Sue Schabert

First post: Jun 24, 2018 Latest post: Jan 21, 2019
I’m 57 -  the same age as mom was when she was diagnosed with brain cancer. I couldn’t help but want to get past this age safely to 58... but occasionally had this nagging feeling.


After a many suggestions, requests and coaching from family and friends I decided to start a journal of my cancer journey through CaringBridge. It will include regular and possibly daily activities - all in an effort to share my experiences to hopefully help others that may be at the beginning of a journey. I won’t be hurt or offended if you don’t read this on a regular basis. If I am able to instill positivity and /or hopefulness for just one person, it is worth it! Plus as I struggle with forgetfulness, this might be a good resource for me too!

It started in early April. I thought I was having a menstrural period, which, if you really know me isn’t likely. I am post menopausal by about 12 years. I called my OB-GYN to let her know and see if I should come in right away. I scheduled my appointment for the following week. Things didn’t go that great during the exam - a bit of a challenge to do a biopsy (if you want to know the details, reach out to me directly.) Dr. Anne recommended an ultrasound which showed a mass in the lining of my uterus. Next step, Hysteroscopy and D&C. That was a Tuesday in late April - the 24th I think.

Several days later, May 3rd around 2:00 pm, I got a call from a number I didn’t recognize, but I still answered. It was Dr. Anne. She asked if I wanted to set up a time to talk? I responded that clearly she was calling with not good news, so I wanted to get it right then and there. What we didn’t expect or suspect was the polup removedfrom my uterus was cancerous. In fact they identified it as Serous Carcinoma of the Endometrium - not good stuff. She said because of the aggressive nature of this type of cell, I needed to have a hysterectomy soon. She recommended Dr. Annie as my Oncologist and wanted to get my okay so she could get things moving. By this point in the conversation, things got a little fuzzy. My brain was swimming. I thought for sure it would be a benign polup. 

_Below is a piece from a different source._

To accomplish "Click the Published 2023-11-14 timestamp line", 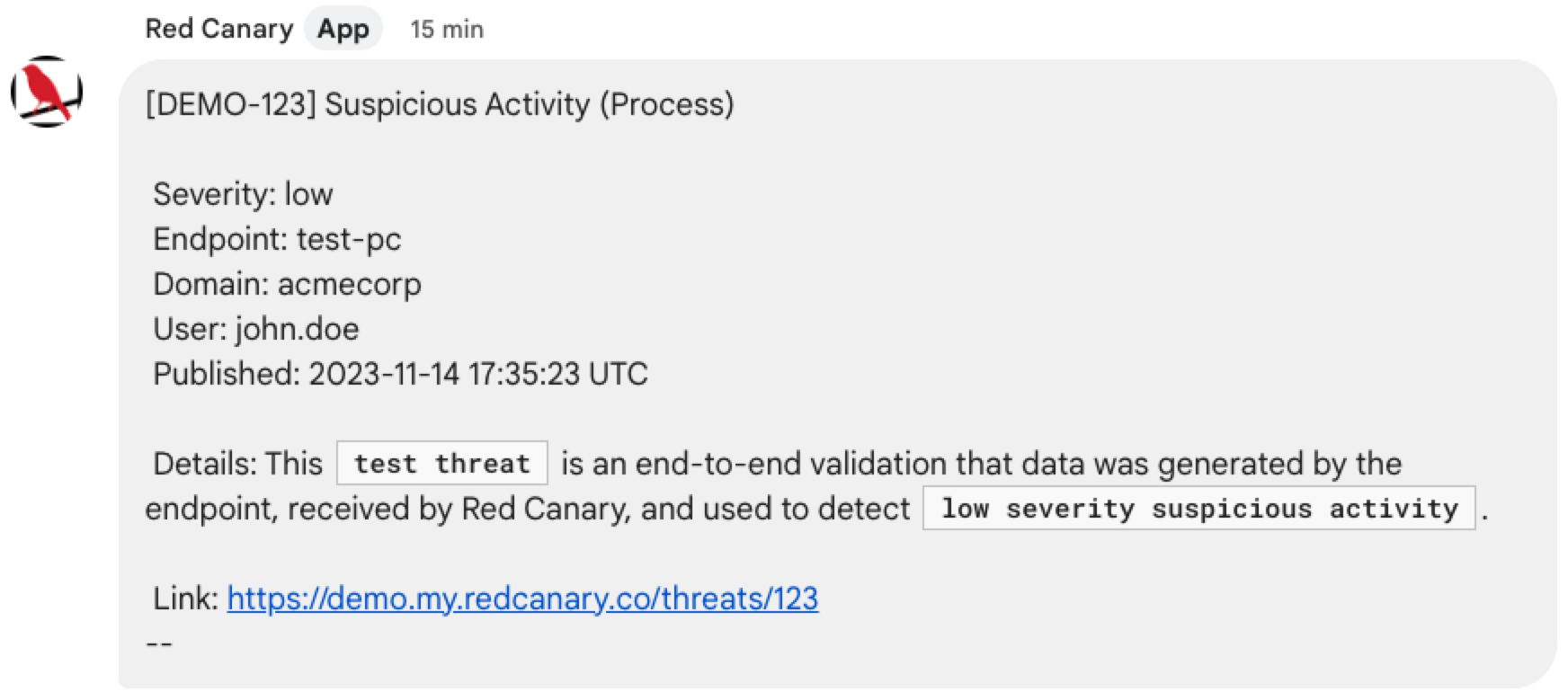I will click(x=400, y=374).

I got off that call, called my boss and briefly to share the news and tell her I needed to go home to share the news with Rich. So what do I do? I was’t prepared for this conversation with Rich. You see, I don’t jump to any conclusions. I can’t afford to add any more into my brain to process. I have learned that I need to get the facts, then deal. So, I drove to Champlin and stopped at the Goodwill store and shopped. I tried on tops, pants and skirts. I found a new skirt and a few new tops for work, all for a bargain price of $24. It helped! Then I stopped a the liquor store and bot a box of wine and a couple scratch offs. (Of course I can win the cancer lottery, but not an actual lottery game...LOL). Then I went home.

Rich thought it was strange that I was home early. I used some excuse I can’t remember now. Small talk. I really wanted to make a joke of it, since a Rich is such a jokester, but thought better of it. So I told him, Dr Anne called with the results. Rich - Yeah? Me - I have cancer. He gave me this look where I think he was hoping, expecting a “ba da bum” to follow. Nope. I explained what I knew. He then  asked if we wanted to go for wine. I promptly replied yes.

Next steps - got a call the next day to schedule an appointment  with Dr. Annie, my new Oncologist. That appointment was set. By Wednesday of the next week, her nurse  called to schedule surgery. May 17th was the big day.

The appointment with Dr. Annie was great. She drew pictures and shared in layman’s terms to Rich and me what we could expect for surgery. Besides removing my uterus, tubes ovaries and cervix, she would also remove several lymph nodes and something called the Omentum which is a layer of fat (as I understand it) that really would serve no purpose any longer. And sorry ladies, it’s not the tummy fat...wishful thinking! All would be tested including my uterus and also a salt water wash to determine what stage cancer I was at.